In 2008 Michael Phelps stole the show at the Beijing Olympics, winning eight gold medals and catapulting swimming into the forefront of American sports. It was in this atmosphere that senior boys’ swim captain Tyler Metz developed as a swimmer. As Metz’s talent emerged in the pool he took his talents to BSM where he earned a varsity letter and swam on relays at the State A Meet in ninth grade. As Metz has progressed with his high school swimming career he has set multiple school records and has established himself as one of the best male swimmers BSM has ever had.
A major part of any sport is training–as they say, “perfect practice makes perfect”–and swimming is no different. Swimming presents a particularly difficult form of training, with constant motion in the pool. Lap after lap swimmers perfect their craft in an effort to lower their time by any amount possible. After the strain that swimming puts on your body it is important for one to fuel up, eat right, and replace all those calories that one loses in the pool. “I go to practice every day and we practice for 2.5 hours 6 days a week. [Another key to performing is] also you just gotta eat right,” Metz said.
One key to success in anything one does, especially sports, is to have a love for the activity or at least a desire to improve your ability in the said task. For Metz, it is no different. “I like swimming because it’s a good way to test yourself and compete with other people,” Metz said.
Thanks to the magnificent individual efforts of men like Michael Phelps, people tend to forget that swimming has a strong team aspect as well. Whether it is swimming on relays or swimming for the overall team score at a meet, you must rely on your teammates to win some events and points for the team. Thanks to great leadership from Metz and the other seniors on the team, this year’s BSM boys’ swim team is doing better than expected. “The team is doing really well; we won our first meet unexpectedly, and we have a [larger] number of people this year so we should do better at competing,” Metz said.

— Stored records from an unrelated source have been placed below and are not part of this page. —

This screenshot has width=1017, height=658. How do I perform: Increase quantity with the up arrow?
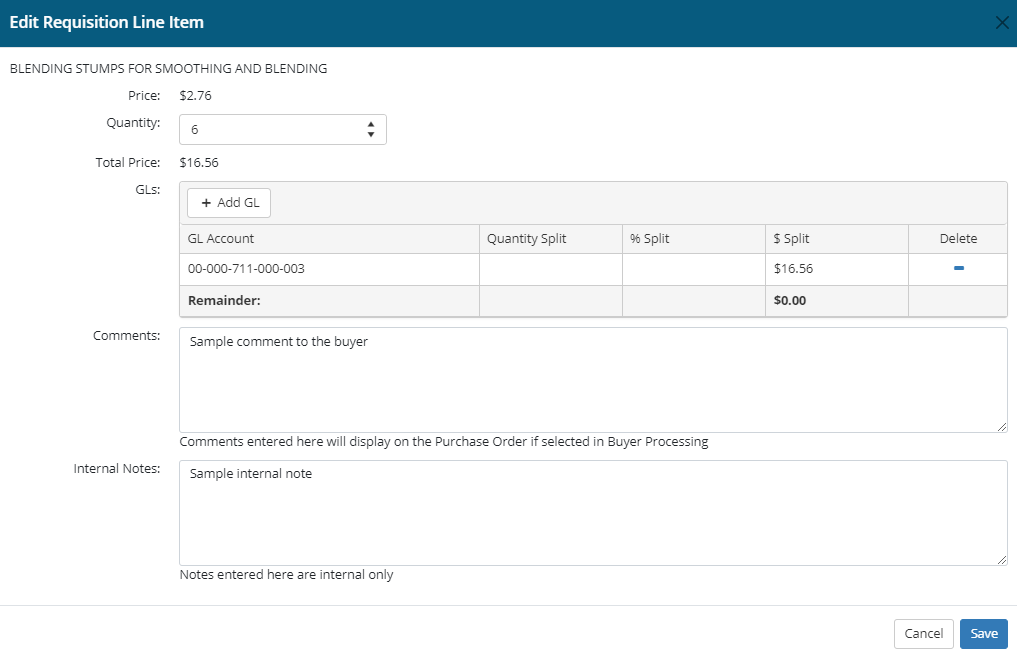(x=371, y=124)
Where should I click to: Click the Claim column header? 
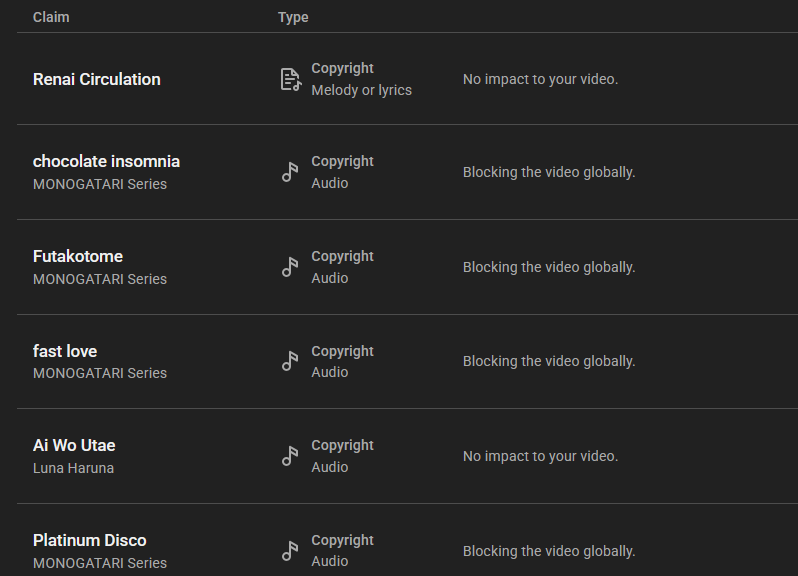pyautogui.click(x=51, y=17)
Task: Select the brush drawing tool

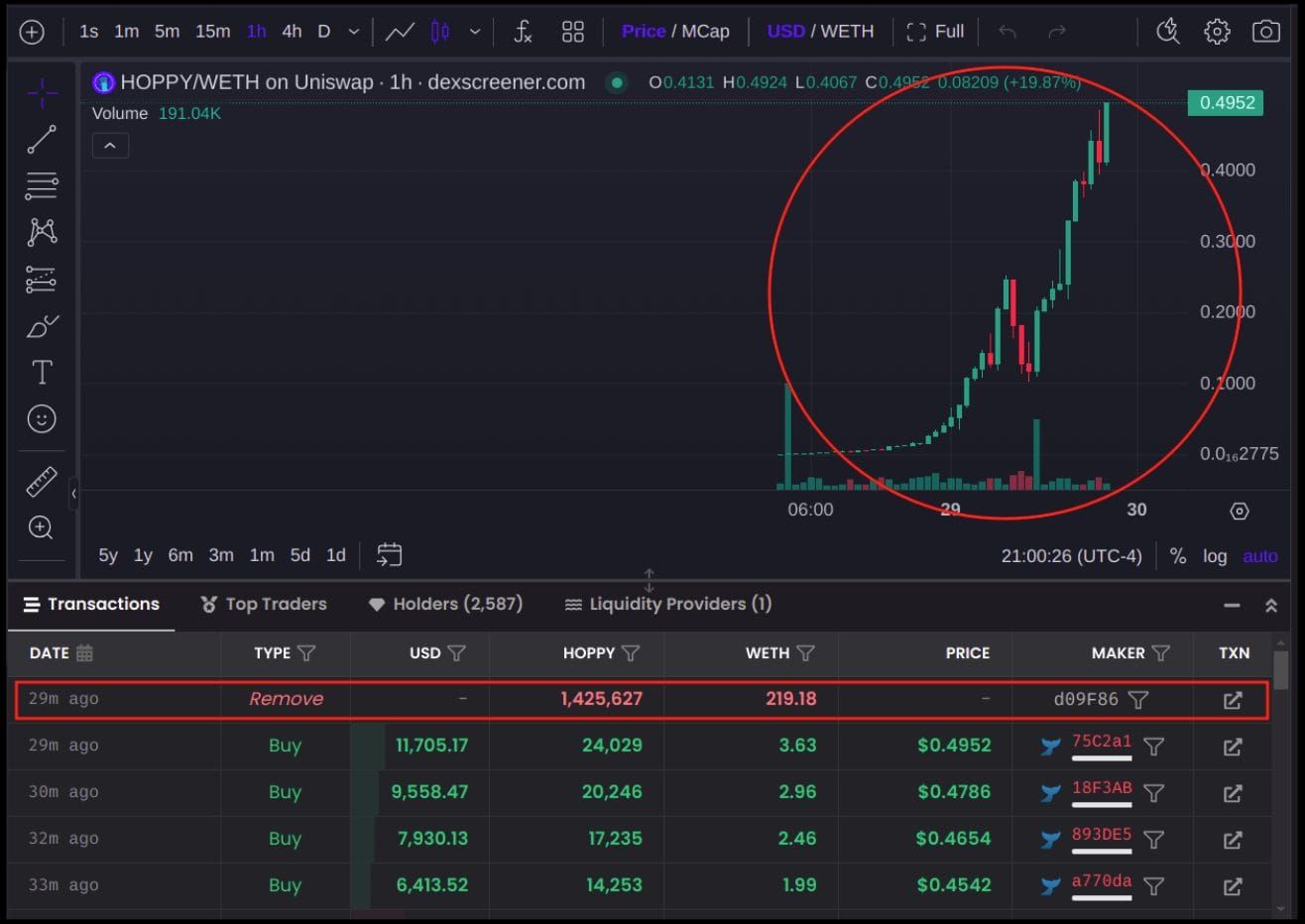Action: click(x=42, y=326)
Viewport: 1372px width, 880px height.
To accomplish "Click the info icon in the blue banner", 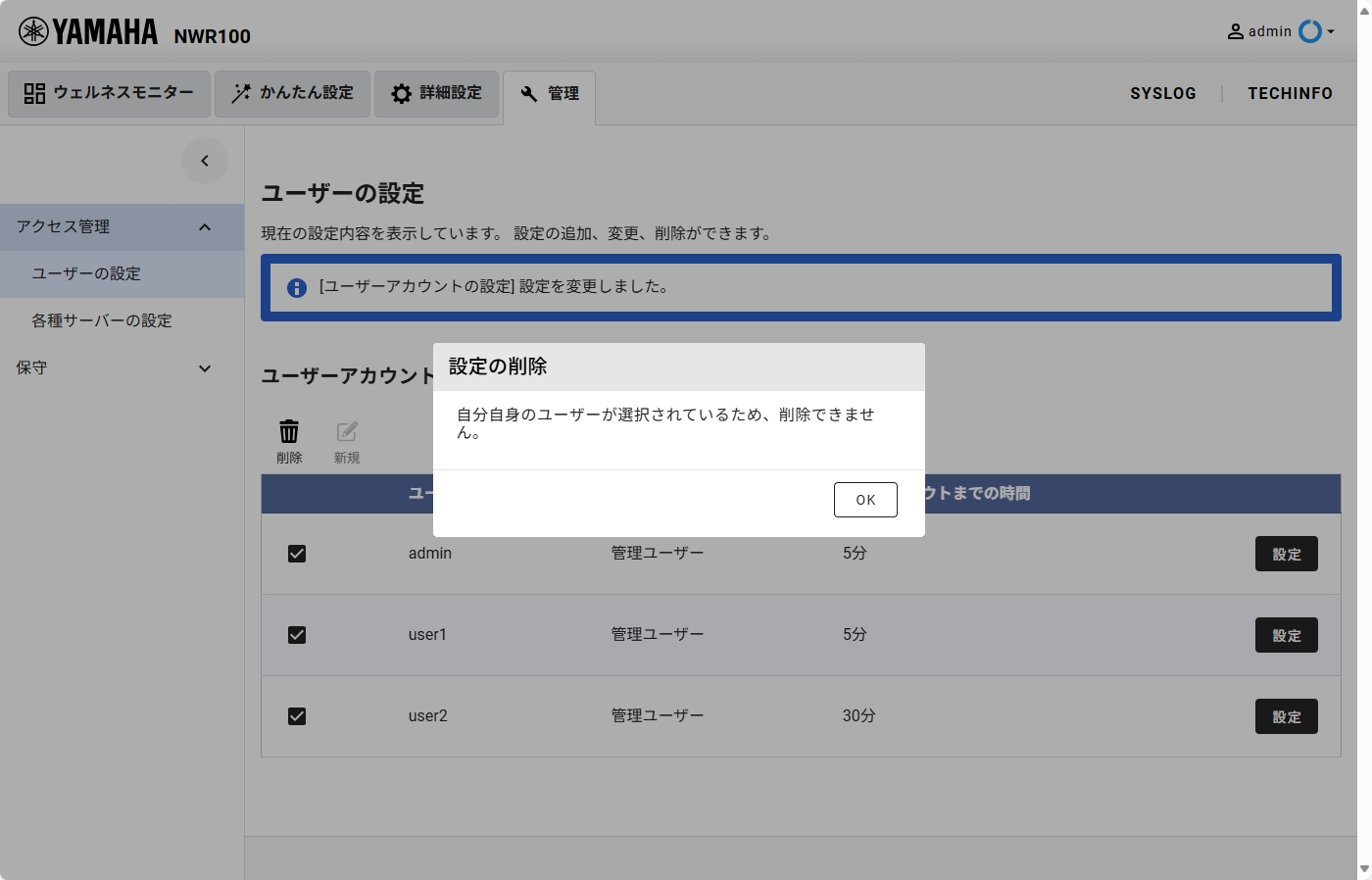I will click(297, 287).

Throughout his career at BSM Metz has established himself as one of the best BSM swimmers to ever set foot in the pool, and he is inching closer every day to finding a way to being crowned the top swimmer in the 100 Free in the State. “My highlight [of my BSM swimming career] is getting 4th in State in the 100 Free [in 2016] and having three school records,” Metz said.

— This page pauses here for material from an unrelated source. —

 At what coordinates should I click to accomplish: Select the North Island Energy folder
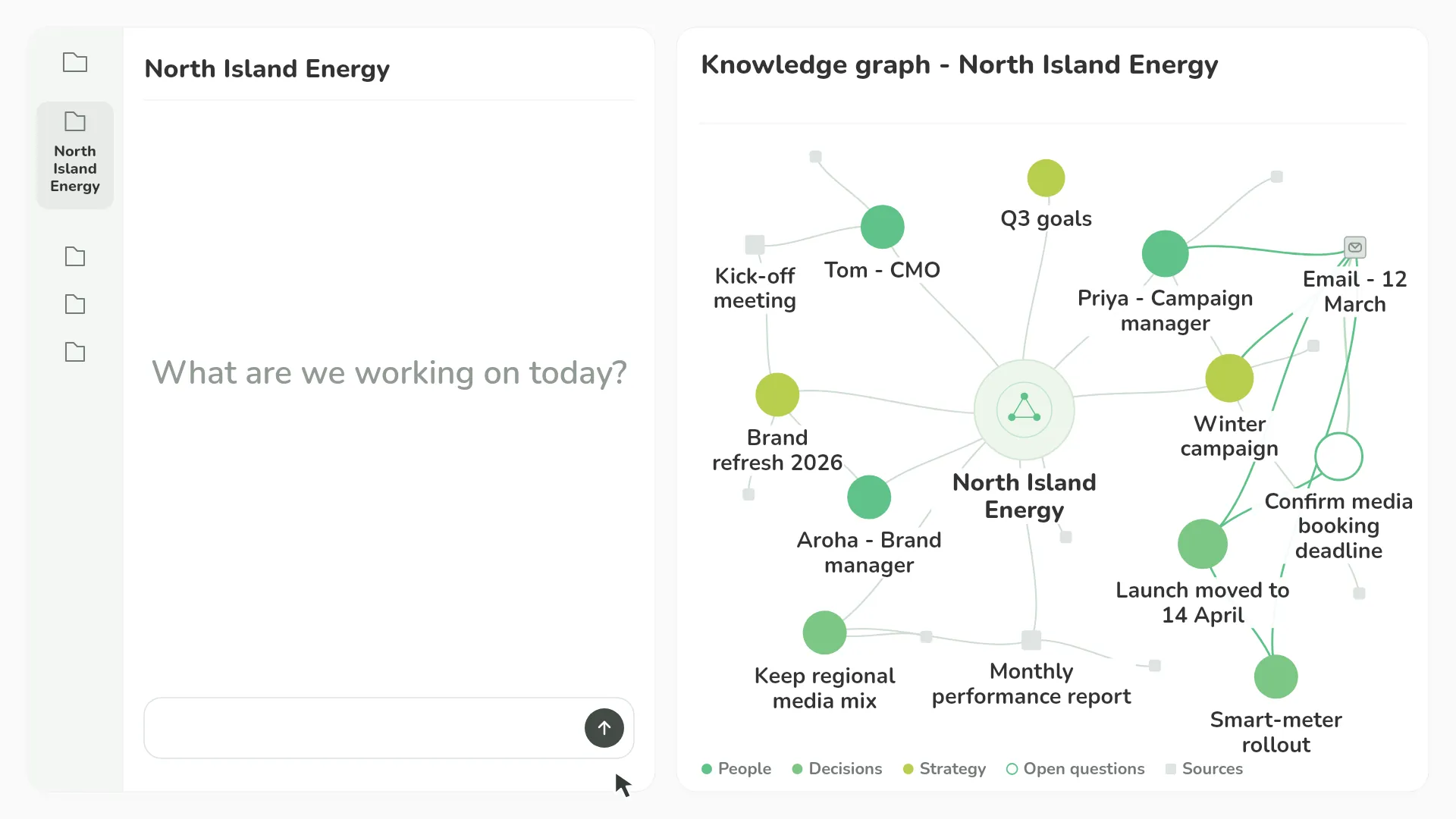[x=75, y=155]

As for Metz’s future in the sport, he remains undecided on whether he will swim collegiately; regardless, his talents have stirred interest from college coaches, and if he does decide to pursue swimming at the collegiate level, success is sure to follow. “I might pursue [swimming] in college; I have talked to a couple [college] coaches, including [those from] NYU and Columbia,” Metz said.
On January 19, 2017, Metz set his fourth school record when he went 55.16 in the 100 Fly, breaking Jack McGinn’s previous mark of 55.68 set in 2012.